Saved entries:
>>>

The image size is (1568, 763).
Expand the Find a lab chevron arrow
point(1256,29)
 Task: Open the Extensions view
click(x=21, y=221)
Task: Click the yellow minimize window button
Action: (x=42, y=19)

<<<

WHAT THE TASK REQUIRES: After reading the records above, transcribe them verbatim.

WORKED SOLUTION:
The image size is (1568, 763).
Expand the Find a lab chevron arrow
point(1256,29)
 Task: Open the Extensions view
click(x=21, y=221)
Task: Click the yellow minimize window button
Action: (x=42, y=19)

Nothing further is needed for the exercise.